:: DATASET ::

= = = = = = =

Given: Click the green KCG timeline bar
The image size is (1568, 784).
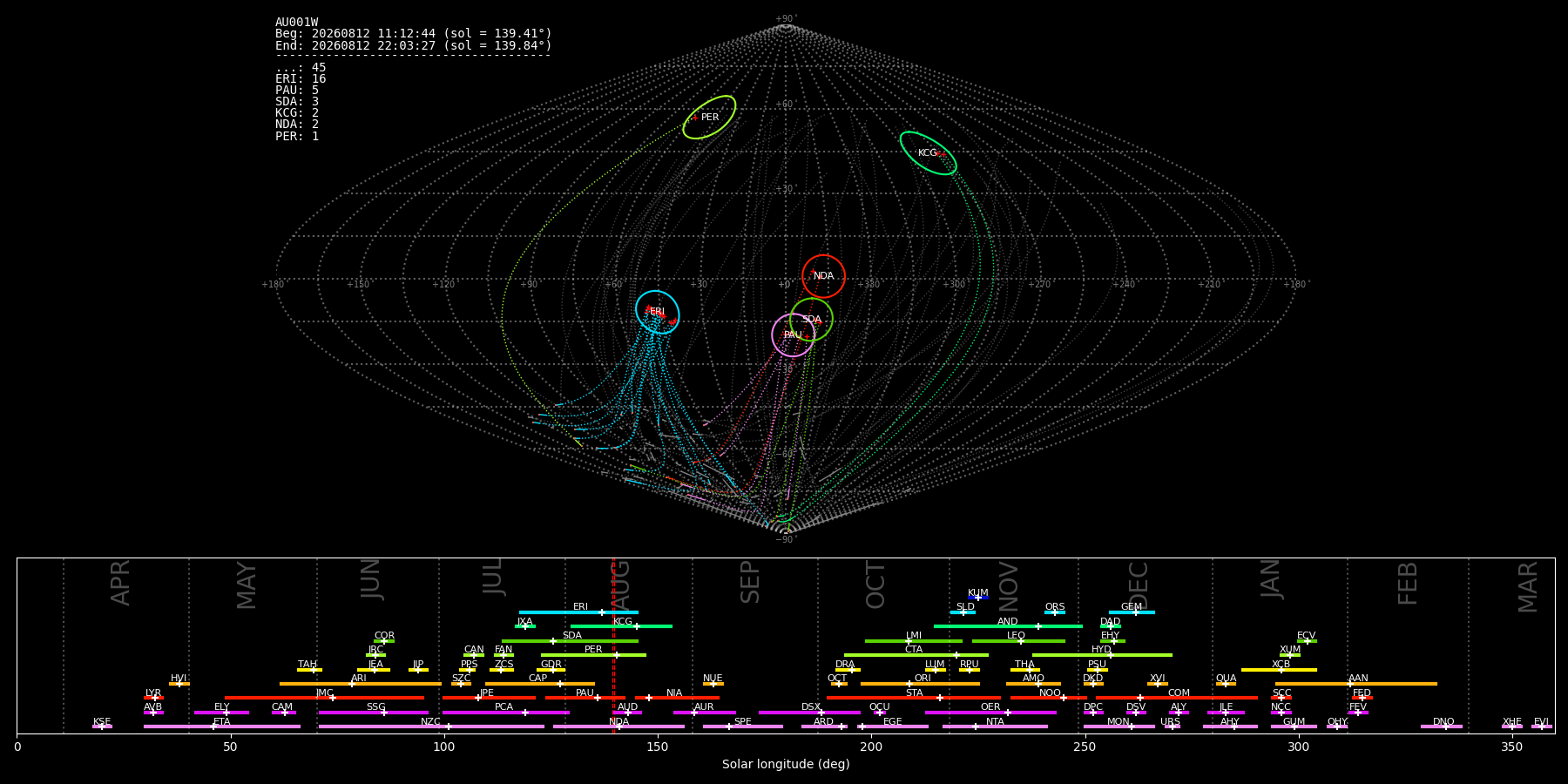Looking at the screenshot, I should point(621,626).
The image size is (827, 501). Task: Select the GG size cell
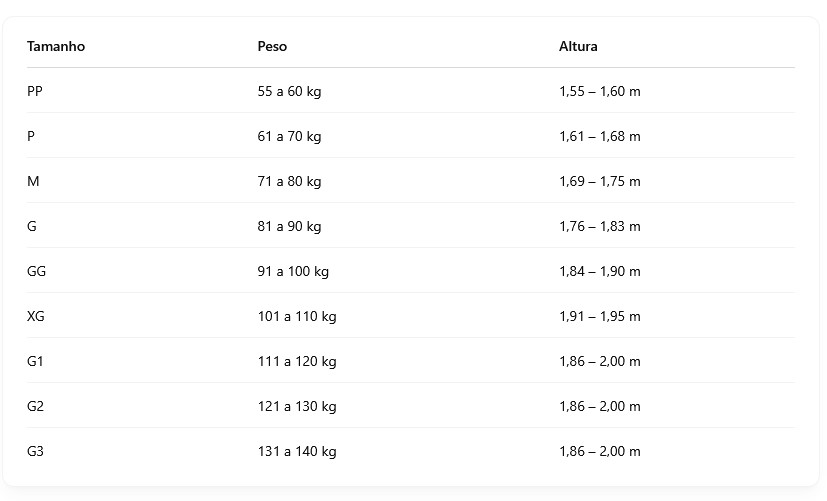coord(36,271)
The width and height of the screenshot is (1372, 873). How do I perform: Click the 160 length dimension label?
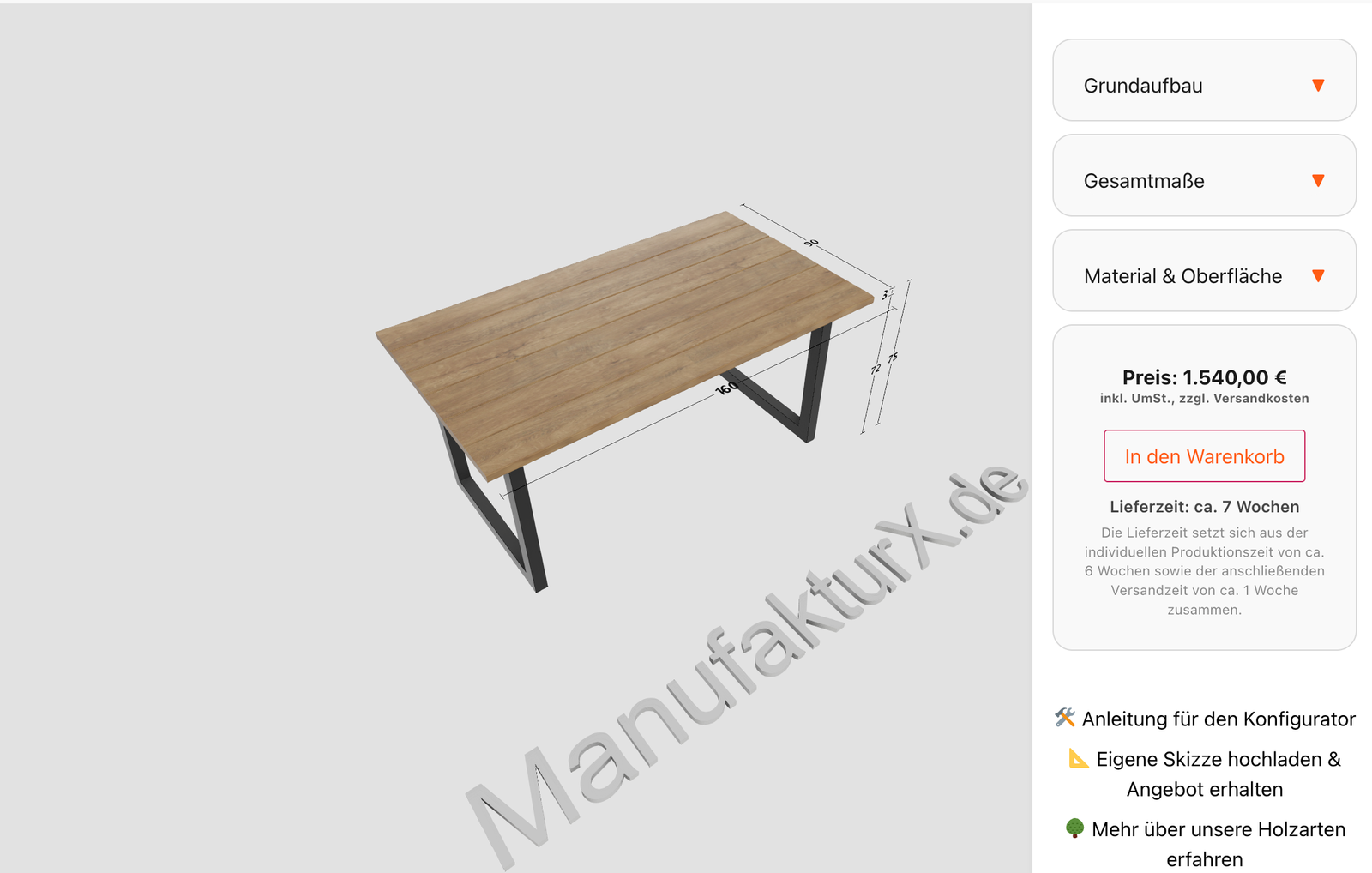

= = = = = = =

:: WHAT THE TASK ASKS ::
Lines containing the word "Click" are to be located in the entries and copied.

:: ANSWER BELOW ::
Given: Click the green KCG timeline bar
The width and height of the screenshot is (1372, 873). How do I perform: Click the 160 length dimension label?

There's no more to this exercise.